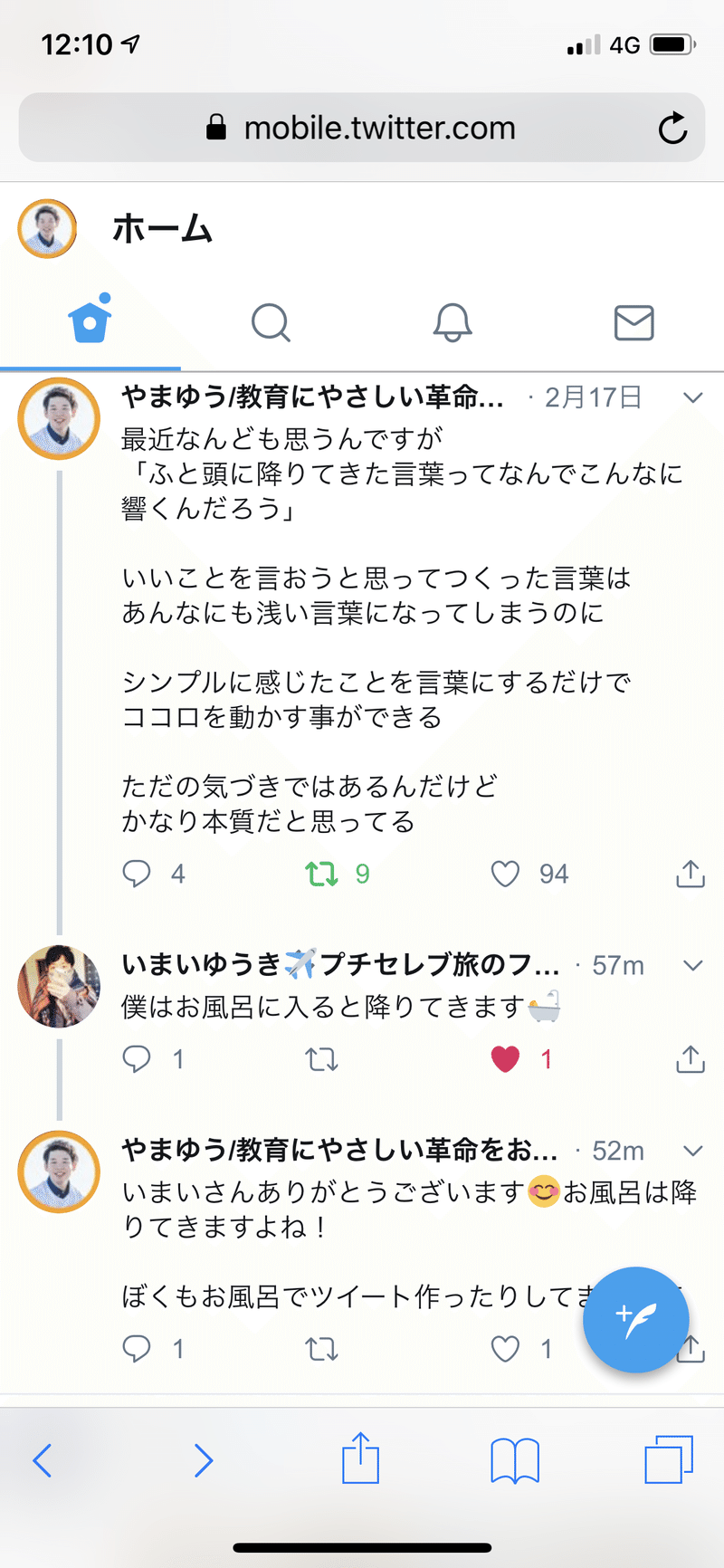This screenshot has height=1568, width=724.
Task: Open the Notifications bell tab
Action: pyautogui.click(x=452, y=322)
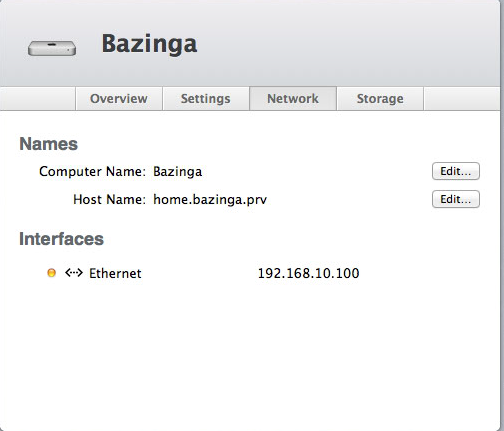
Task: Click the Mac mini server icon
Action: click(52, 48)
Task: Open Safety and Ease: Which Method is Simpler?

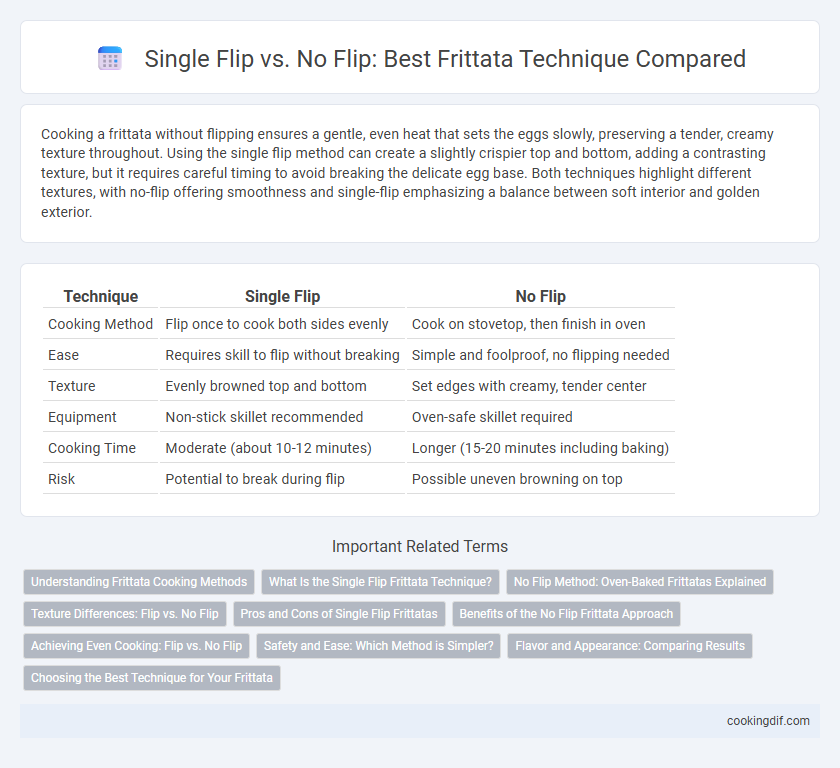Action: tap(379, 646)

---

Which lines run from the one containing "Task: Open Safety" through the last line of the entries above? Output them exactly, both ends included, with no pictures.

== Answer box ==
Task: Open Safety and Ease: Which Method is Simpler?

Action: tap(379, 646)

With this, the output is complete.